Darren Thomas

Personal information
- Full name: Stuart Darren Thomas
- Born: 25 January 1972 (age 54) Swansea, Glamorgan, Wales
- Nickname: Ted
- Height: 6 ft 0 in (1.83 m)
- Batting: Left-handed
- Bowling: Right-arm fast-medium

Domestic team information
- 1992–2006: Glamorgan
- 2011: Wales Minor Counties

Career statistics
| Competition | FC | LA | T20 |
| Matches | 169 | 140 | 14 |
| Runs scored | 3,977 | 1,273 | 169 |
| Batting average | 20.93 | 16.53 | 16.90 |
| 100s/50s | 2/18 | 0/1 | 0/0 |
| Top score | 138 | 71* | 43* |
| Balls bowled | 26,518 | 5,384 | 234 |
| Wickets | 504 | 171 | 11 |
| Bowling average | 31.79 | 27.29 | 35.81 |
| 5 wickets in innings | 18 | 3 | 0 |
| 10 wickets in match | 1 | 0 | 0 |
| Best bowling | 8/50 | 7/16 | 3/32 |
| Catches/stumpings | 56/– | 25/– | 2/– |
- Source: Cricinfo, 13 June 2012

= Darren Thomas =

Welsh cricketer

Stuart Darren Thomas (born 25 January 1975) is a Welsh former cricketer. He is a left-handed batsman and a right-arm medium-pace bowler.

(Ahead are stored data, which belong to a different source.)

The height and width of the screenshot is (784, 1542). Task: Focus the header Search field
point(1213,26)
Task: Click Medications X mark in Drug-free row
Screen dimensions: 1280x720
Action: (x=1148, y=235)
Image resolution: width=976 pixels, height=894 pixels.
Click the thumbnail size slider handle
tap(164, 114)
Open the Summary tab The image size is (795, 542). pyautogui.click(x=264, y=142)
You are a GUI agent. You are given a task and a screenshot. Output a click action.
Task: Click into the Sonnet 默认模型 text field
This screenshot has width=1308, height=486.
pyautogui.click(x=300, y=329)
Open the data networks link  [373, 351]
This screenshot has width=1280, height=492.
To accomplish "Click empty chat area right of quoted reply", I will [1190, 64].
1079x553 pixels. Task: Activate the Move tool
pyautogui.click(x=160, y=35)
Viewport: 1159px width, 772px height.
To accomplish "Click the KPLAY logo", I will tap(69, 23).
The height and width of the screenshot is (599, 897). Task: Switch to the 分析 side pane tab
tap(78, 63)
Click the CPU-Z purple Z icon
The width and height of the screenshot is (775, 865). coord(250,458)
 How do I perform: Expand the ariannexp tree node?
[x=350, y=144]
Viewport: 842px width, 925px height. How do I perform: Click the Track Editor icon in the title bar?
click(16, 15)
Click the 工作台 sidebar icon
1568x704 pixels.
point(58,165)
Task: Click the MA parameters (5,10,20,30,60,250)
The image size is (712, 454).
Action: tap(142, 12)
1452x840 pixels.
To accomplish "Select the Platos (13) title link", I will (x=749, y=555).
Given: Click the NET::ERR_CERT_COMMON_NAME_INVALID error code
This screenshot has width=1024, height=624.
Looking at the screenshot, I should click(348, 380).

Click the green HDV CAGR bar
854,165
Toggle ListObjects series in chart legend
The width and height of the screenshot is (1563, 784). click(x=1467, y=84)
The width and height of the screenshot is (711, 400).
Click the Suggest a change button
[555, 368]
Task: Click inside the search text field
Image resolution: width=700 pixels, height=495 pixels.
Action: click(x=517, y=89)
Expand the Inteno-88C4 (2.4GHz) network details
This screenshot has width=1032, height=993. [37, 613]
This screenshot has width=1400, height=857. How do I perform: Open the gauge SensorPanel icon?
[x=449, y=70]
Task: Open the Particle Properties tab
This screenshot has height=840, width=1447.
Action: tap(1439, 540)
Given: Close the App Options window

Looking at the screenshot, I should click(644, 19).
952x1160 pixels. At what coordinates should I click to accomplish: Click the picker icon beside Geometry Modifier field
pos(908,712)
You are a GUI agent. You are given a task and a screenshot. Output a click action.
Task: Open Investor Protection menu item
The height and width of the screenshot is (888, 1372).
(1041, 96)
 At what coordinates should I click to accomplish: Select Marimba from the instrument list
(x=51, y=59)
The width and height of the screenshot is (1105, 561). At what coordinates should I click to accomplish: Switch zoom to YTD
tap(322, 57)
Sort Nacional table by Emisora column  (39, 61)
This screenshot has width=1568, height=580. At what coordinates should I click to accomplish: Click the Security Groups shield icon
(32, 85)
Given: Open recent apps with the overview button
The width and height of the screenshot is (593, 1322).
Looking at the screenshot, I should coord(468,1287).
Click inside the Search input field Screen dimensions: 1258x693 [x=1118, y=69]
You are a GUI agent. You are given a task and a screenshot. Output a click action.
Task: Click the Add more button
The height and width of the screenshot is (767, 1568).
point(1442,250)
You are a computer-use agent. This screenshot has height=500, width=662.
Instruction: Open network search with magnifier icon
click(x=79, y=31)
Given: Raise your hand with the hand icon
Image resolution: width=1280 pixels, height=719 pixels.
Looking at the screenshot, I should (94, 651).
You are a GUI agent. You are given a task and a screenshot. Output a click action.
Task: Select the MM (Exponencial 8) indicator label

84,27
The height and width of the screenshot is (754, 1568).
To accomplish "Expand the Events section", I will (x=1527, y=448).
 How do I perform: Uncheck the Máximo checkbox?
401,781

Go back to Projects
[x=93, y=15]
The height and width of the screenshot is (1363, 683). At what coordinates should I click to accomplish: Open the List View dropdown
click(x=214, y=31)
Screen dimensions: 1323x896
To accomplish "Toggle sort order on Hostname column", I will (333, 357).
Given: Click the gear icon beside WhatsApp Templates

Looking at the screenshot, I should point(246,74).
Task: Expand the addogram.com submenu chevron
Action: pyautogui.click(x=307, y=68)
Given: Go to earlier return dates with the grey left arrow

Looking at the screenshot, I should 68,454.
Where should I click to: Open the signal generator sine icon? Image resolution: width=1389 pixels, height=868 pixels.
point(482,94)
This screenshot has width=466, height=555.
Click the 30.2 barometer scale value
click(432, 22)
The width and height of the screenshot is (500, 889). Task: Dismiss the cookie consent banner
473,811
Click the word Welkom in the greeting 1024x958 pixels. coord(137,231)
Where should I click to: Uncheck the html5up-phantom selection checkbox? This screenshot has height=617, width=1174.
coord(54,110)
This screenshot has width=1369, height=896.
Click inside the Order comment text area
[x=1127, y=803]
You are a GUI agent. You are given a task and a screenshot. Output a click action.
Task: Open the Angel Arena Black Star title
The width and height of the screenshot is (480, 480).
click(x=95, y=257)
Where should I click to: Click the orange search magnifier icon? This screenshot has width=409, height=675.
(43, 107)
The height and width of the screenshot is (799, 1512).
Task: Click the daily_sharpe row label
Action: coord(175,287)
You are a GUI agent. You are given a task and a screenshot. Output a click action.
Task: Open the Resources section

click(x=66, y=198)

Having first achieved notability taking a five-wicket haul against Derbyshire at the age of 17, Thomas took his chance at a place in the England youth team, and continued to bowl well through to 1995, at which point he suffered a dip in form which lasted until he regained his form in 1998, finishing top of the wicket-taking stakes with 81 wickets at an average of 24. He bowled an innings of 7 for 16, a record for Glamorgan, and was offered a chance to play for England A against South Africa and Zimbabwe.

Thomas was part of the Glamorgan side which won the county's first County Championship in 28 years in 1997, taking 44 wickets at 26.36, including 5 for 38 in the fixture against Somerset which clinched the title.

He became the leading wicket taker in 2000 and recorded his first ten-wicket haul in a match against Durham in 2002.

In 2007, after fifteen years with Glamorgan, he joined Essex County Cricket Club. However, a shoulder injury sustained in February of that year prevented his playing even once for the first team, and in September he announced his retirement.

In April 2024, Thomas was appointed as head coach of the Jersey women's cricket team.